Brief
Filter the data below, keeping only lines that contain "pixels".

Task input Start Marker

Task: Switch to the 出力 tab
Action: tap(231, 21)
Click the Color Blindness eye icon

Task input End Marker
Task input Start Marker

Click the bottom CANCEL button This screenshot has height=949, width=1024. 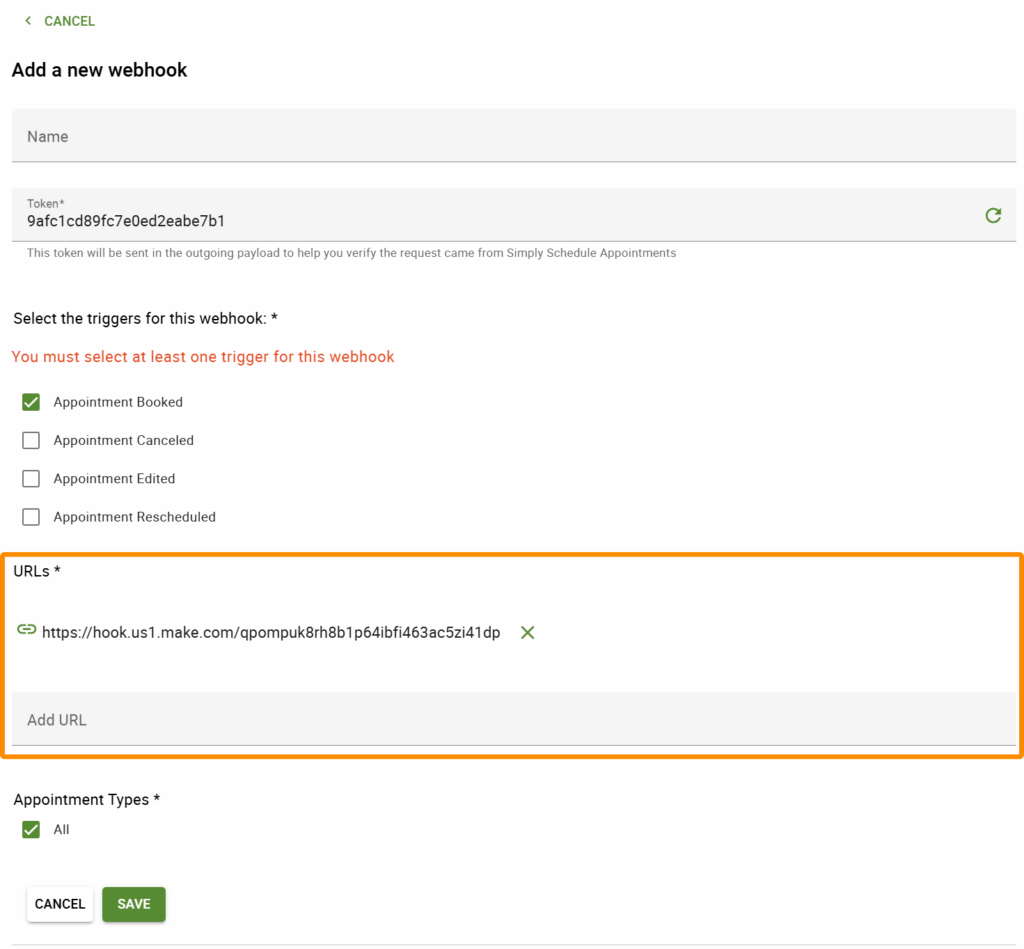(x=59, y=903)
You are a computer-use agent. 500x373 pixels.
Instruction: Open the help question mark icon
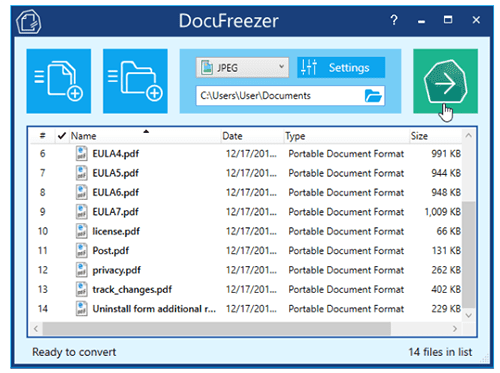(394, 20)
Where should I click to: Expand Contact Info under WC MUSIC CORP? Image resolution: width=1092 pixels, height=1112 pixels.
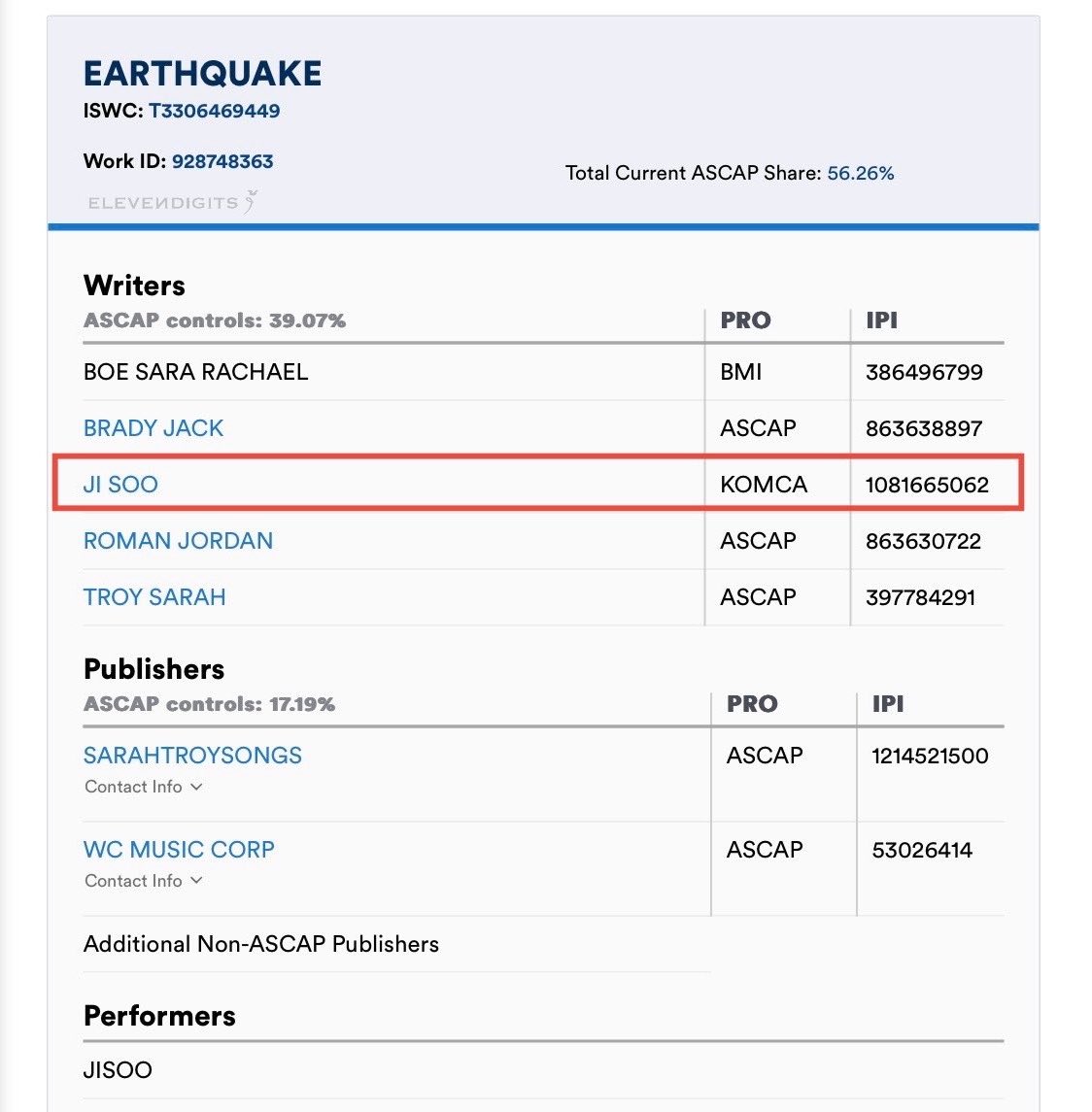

Task input End Marker

Solution to this problem
You are a computer-use agent. 500x373 pixels.
Where should I click to: Expand Contact Info under WC MUSIC CORP? Image resolution: width=1092 pixels, height=1112 pixels.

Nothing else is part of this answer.